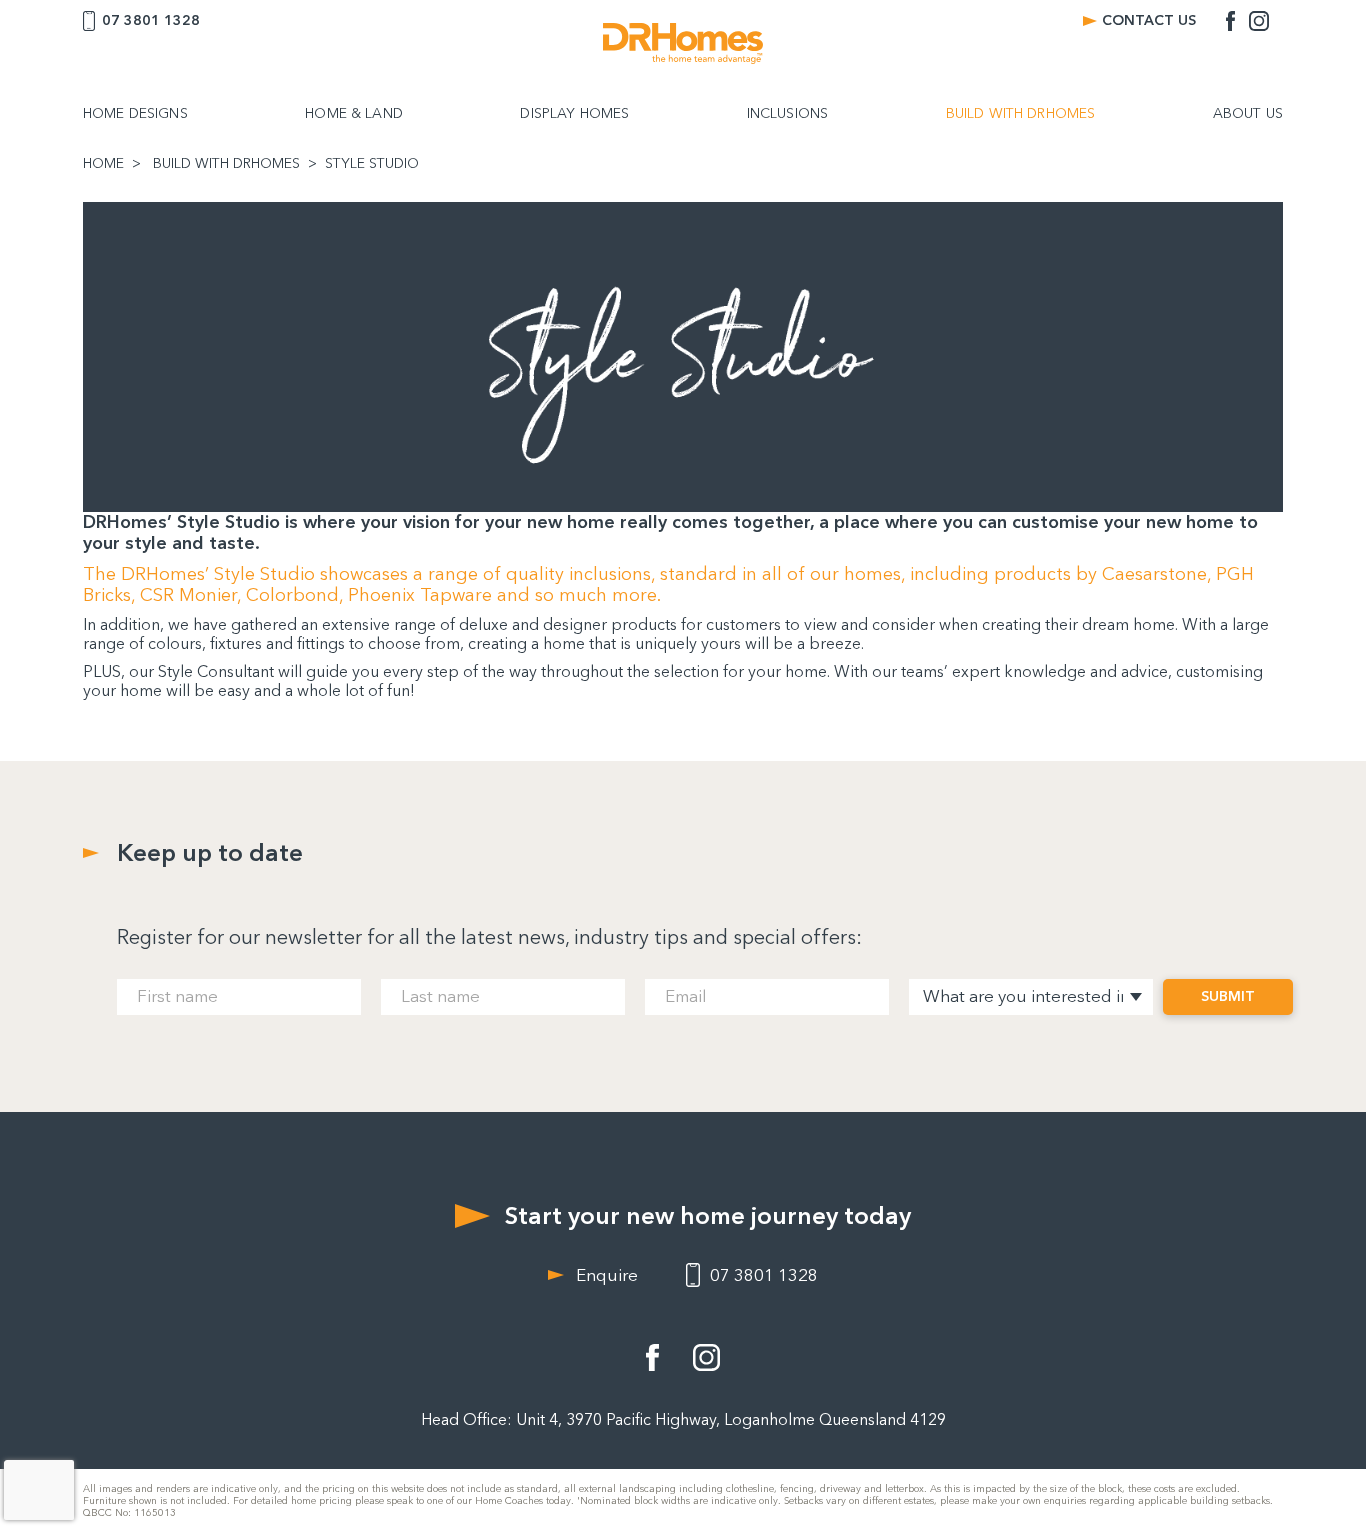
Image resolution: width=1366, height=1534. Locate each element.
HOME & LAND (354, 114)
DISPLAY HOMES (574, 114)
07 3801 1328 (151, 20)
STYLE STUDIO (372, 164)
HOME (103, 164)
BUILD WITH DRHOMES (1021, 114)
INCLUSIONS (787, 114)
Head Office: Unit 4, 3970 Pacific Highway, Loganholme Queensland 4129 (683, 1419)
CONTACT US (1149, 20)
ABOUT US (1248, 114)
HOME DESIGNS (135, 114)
==
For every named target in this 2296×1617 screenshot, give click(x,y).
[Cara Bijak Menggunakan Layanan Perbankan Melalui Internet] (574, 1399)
--
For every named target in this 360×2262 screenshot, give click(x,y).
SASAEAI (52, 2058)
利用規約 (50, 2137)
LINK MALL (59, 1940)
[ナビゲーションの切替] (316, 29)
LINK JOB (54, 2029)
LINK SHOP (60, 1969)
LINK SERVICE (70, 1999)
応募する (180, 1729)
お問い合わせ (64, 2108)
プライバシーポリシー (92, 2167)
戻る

▶ **ASSIGNMENT**: From the line holding "Image resolution: width=1366, height=1534." to the line holding "HOME DESIGNS (135, 114)", inclusive, restate each line above exactly as written.

▶ **COMPLETED TASK**:
Image resolution: width=1366, height=1534. Locate each element.
HOME & LAND (354, 114)
DISPLAY HOMES (574, 114)
07 3801 1328 (151, 20)
STYLE STUDIO (372, 164)
HOME (103, 164)
BUILD WITH DRHOMES (1021, 114)
INCLUSIONS (787, 114)
Head Office: Unit 4, 3970 Pacific Highway, Loganholme Queensland 4129 (683, 1419)
CONTACT US (1149, 20)
ABOUT US (1248, 114)
HOME DESIGNS (135, 114)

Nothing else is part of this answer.